--- Given problem ---
Please rewrite the entries starting at the line that contains "Open the main hamburger menu" and ending at the line that contains "[1342, 154]", replacing "Dev tools" with "Developer tools" and leaving everything else unchanged.
--- begin Given information ---
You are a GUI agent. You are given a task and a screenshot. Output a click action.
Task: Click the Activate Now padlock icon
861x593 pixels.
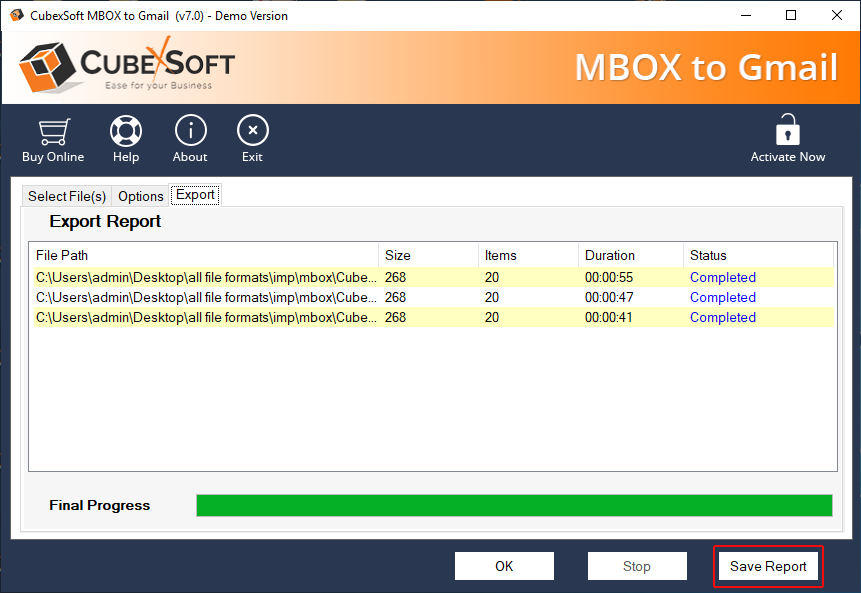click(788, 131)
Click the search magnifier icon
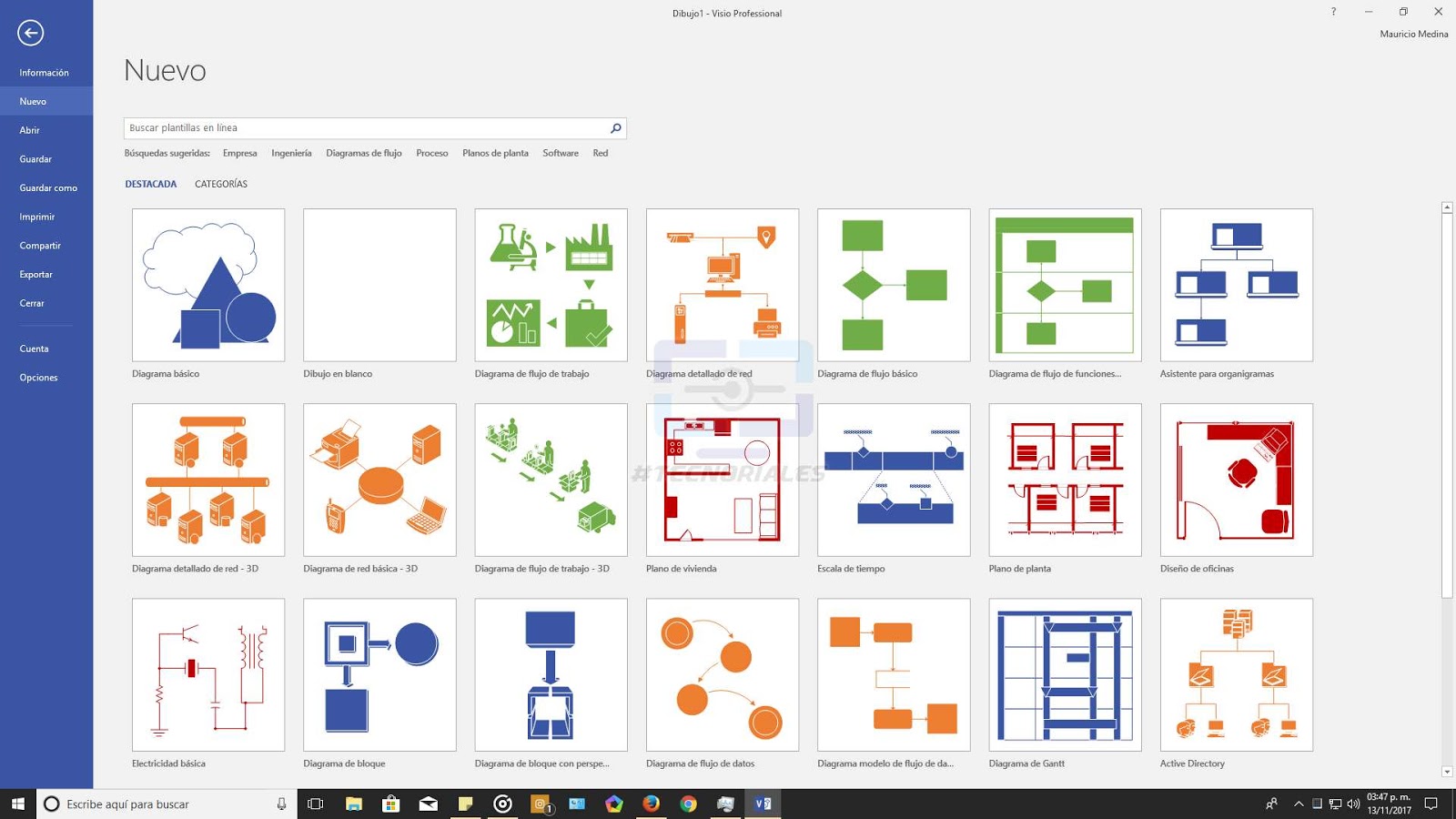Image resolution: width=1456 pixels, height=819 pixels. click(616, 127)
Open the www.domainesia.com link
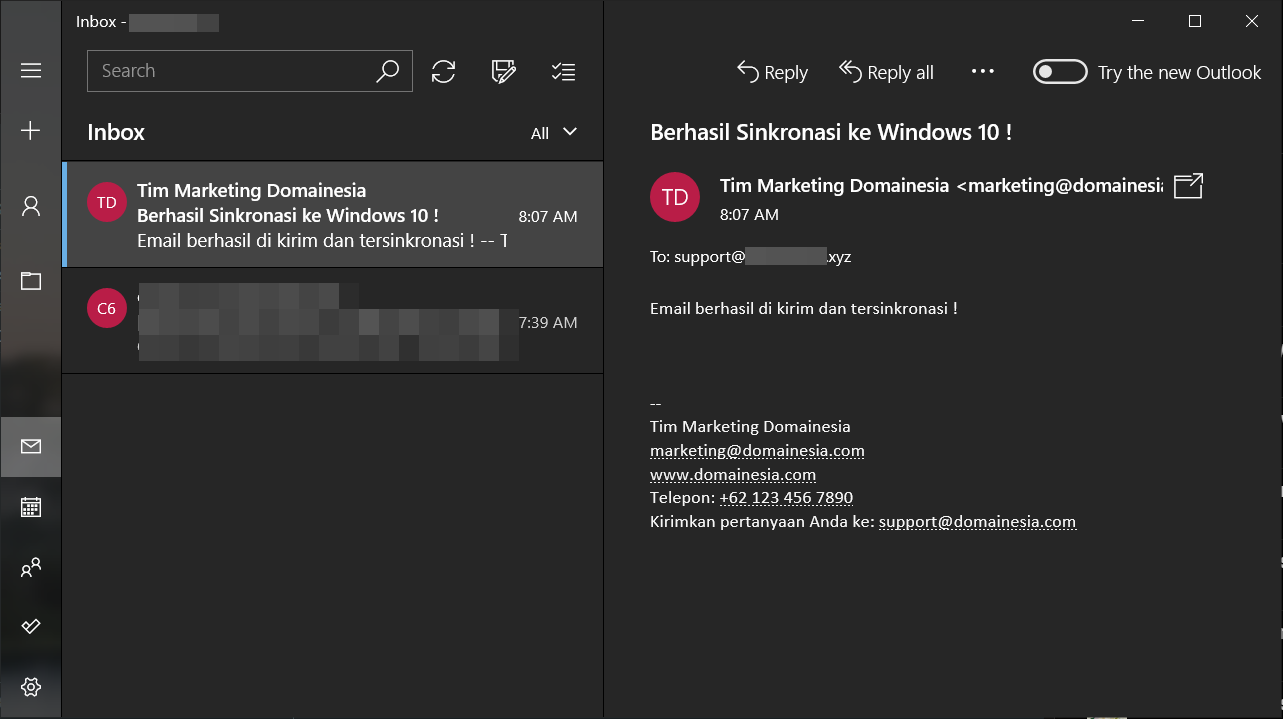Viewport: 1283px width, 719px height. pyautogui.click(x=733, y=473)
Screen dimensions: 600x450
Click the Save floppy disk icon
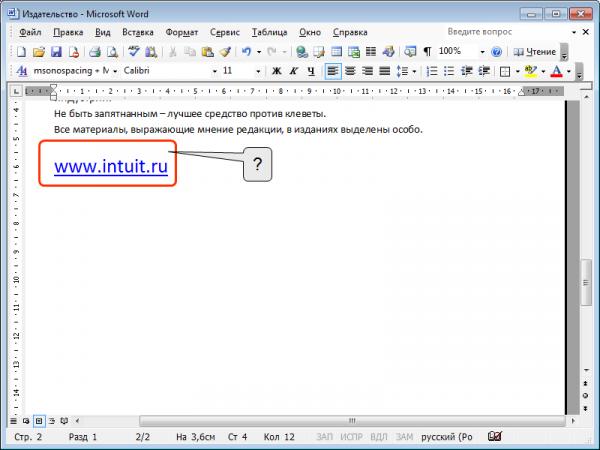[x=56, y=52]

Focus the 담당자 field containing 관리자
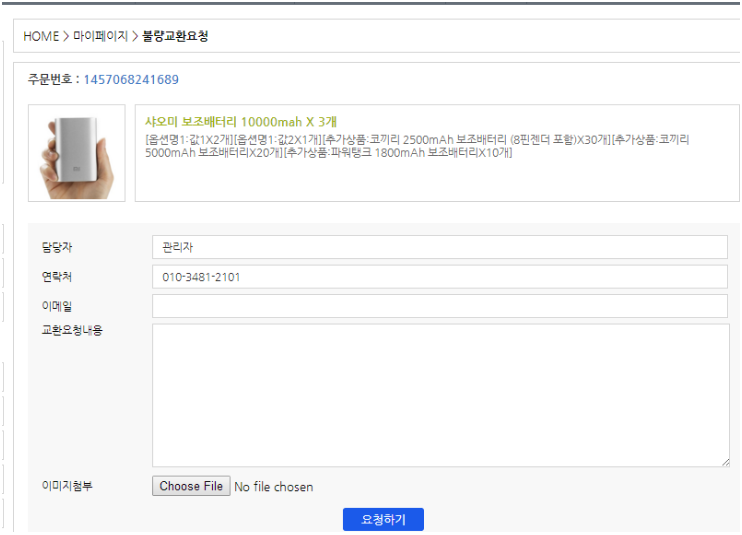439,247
--- end Given information ---
--- begin Given information ---
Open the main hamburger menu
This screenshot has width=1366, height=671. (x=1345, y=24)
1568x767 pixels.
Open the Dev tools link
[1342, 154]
--- end Given information ---
--- begin Given information ---
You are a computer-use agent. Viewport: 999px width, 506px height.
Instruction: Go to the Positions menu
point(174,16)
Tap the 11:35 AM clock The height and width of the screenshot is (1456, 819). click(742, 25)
--- end Given information ---
--- Exercise output ---
Open the main hamburger menu
This screenshot has width=1366, height=671. (x=1345, y=24)
1568x767 pixels.
Open the Developer tools link
[1342, 154]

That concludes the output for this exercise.